STEP 4 Review the Knowledge You Need to Score High
Racial differences in IQ scores show African Americans, Native Americans, and Hispanic Americans typically scoring 10 to 15 points below the mean for white children. When comparing groups of people on any construct, such as intelligence, it is important to keep in mind the concept of within-group differences and between-group differences. The range of scores within a particular group, such as Hispanic Americans, is much greater than the difference between the mean scores of two different groups, such as Hispanic Americans and Asian Americans. According to Leon Kamin, even if heritability is high, differences in average IQ between groups could be caused entirely by environmental factors. Neither of these statistics tells us how any one individual will score. The difference between the mean scores could result from socioeconomic differences.
Groups such as African Americans, Native Americans, Latinos, women, the elderly, and the economically disadvantaged are often stereotyped.

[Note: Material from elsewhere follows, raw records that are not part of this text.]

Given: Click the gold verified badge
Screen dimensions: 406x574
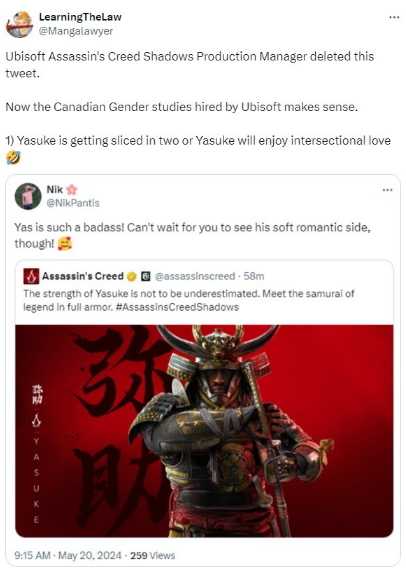Looking at the screenshot, I should tap(132, 277).
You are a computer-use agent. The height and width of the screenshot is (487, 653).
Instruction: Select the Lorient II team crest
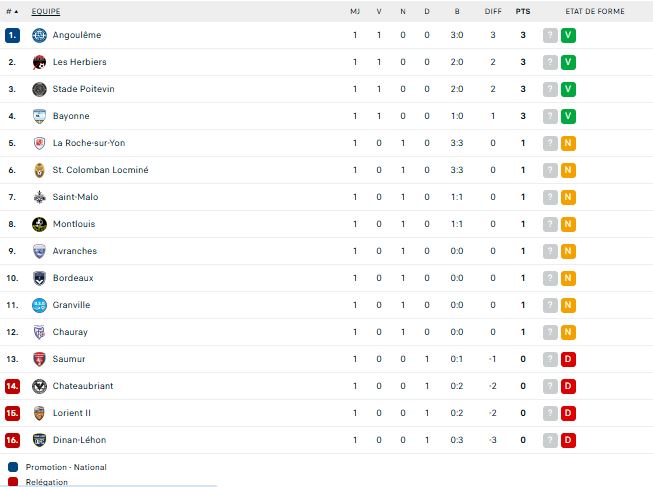coord(39,413)
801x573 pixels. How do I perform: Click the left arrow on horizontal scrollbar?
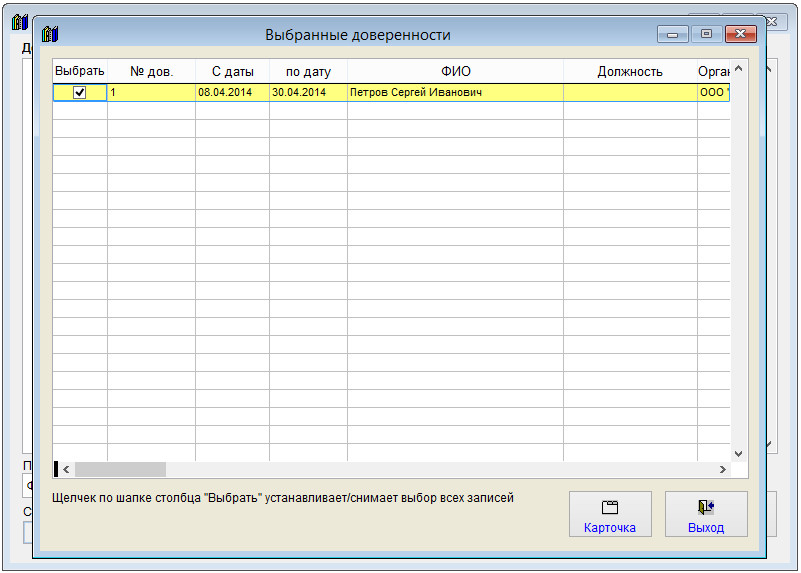(67, 469)
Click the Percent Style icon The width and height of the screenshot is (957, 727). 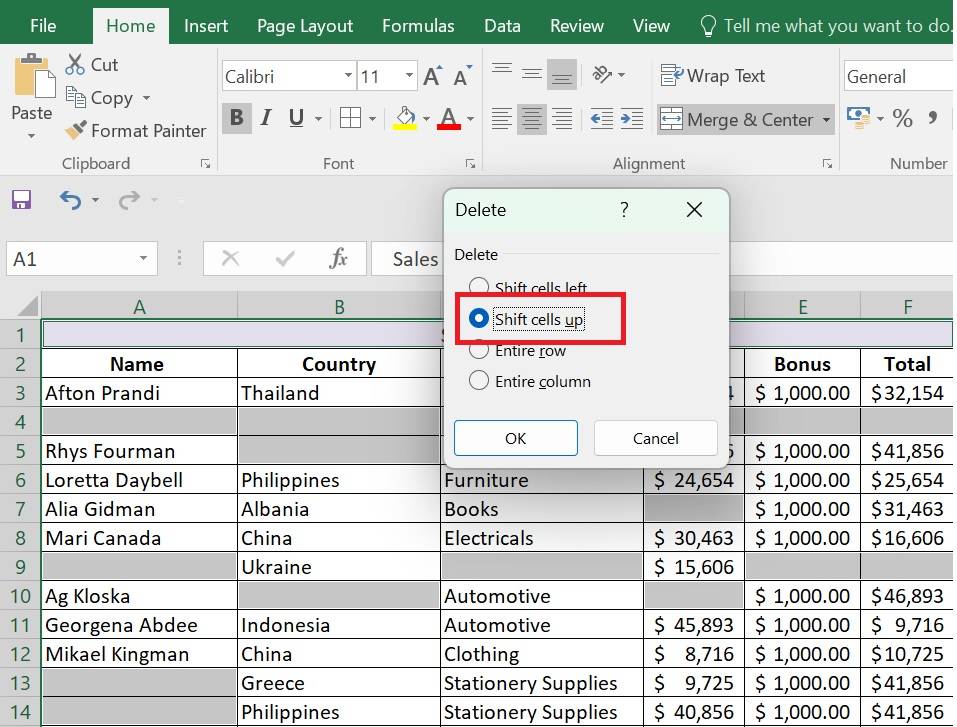(x=903, y=119)
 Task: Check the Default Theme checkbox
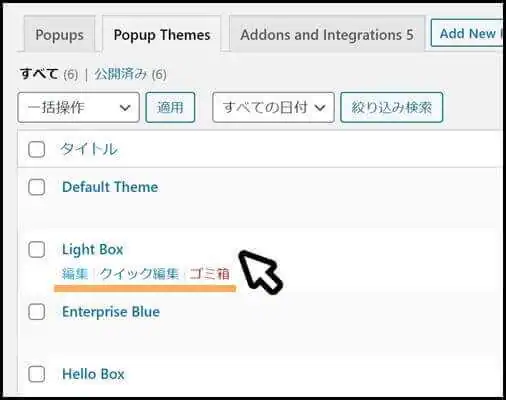[37, 187]
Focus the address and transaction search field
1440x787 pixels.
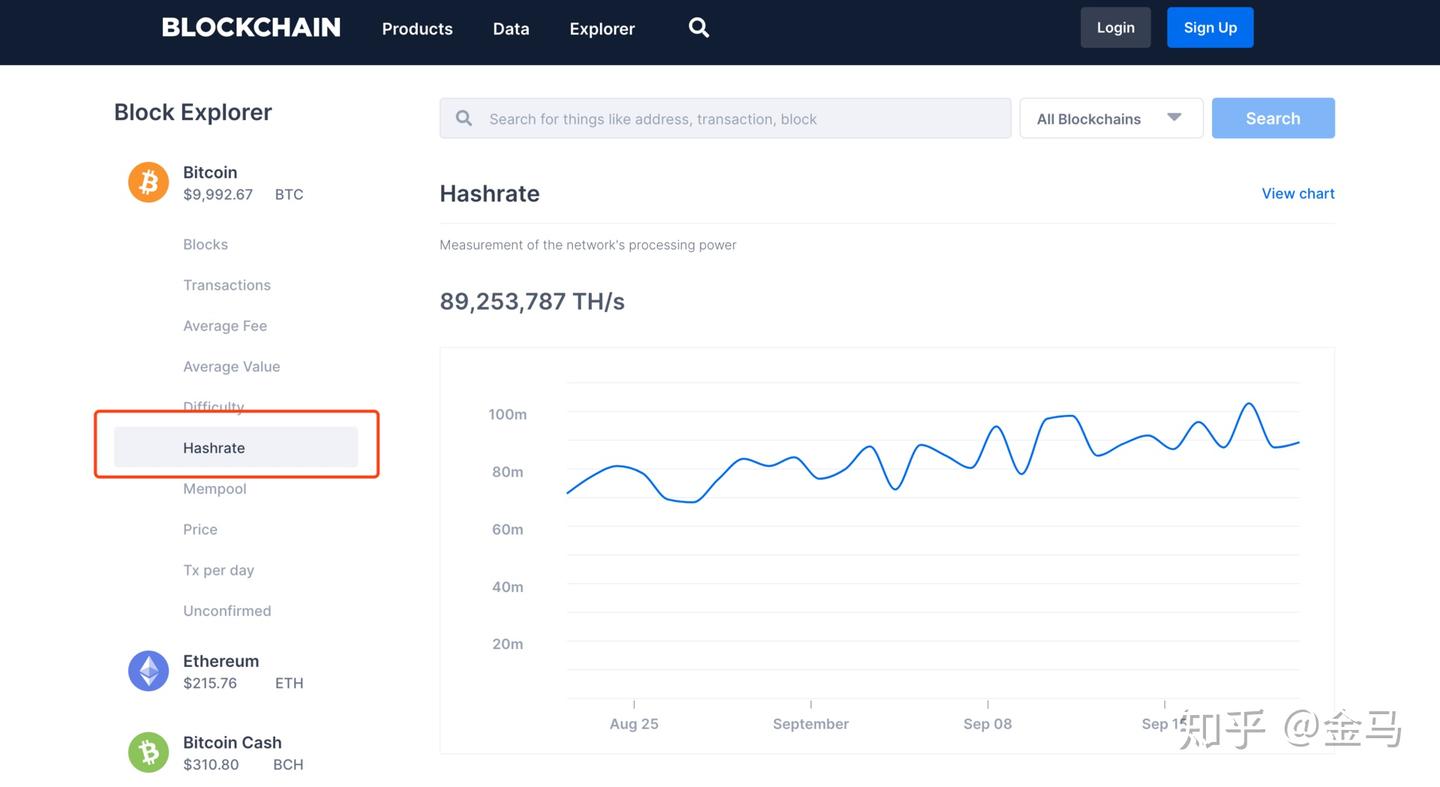coord(740,118)
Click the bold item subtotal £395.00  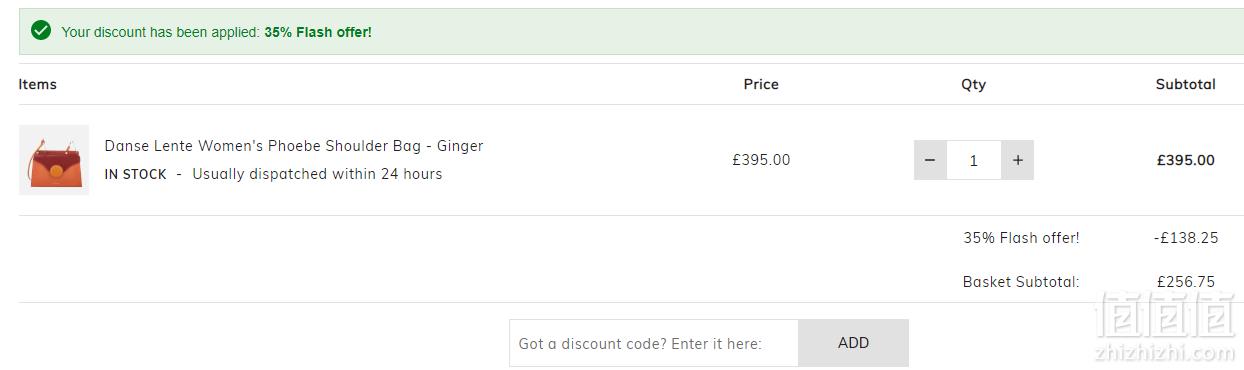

Stereotypes are overgeneralized beliefs about the characteristics of members of a particular group, schema that are used to quickly judge others. Claude Steele hypothesized that members of stereotyped groups begin to doubt themselves and fear they will fulfill their group’s negative stereotype. This anxiety interferes with their performance on tests, lowering their scores. This stereotype threat, anxiety that influences members of a group concerned that their performance on a test will confirm a negative stereotype, has been evidenced in studies by Steele, Joshua Aronson, and many others.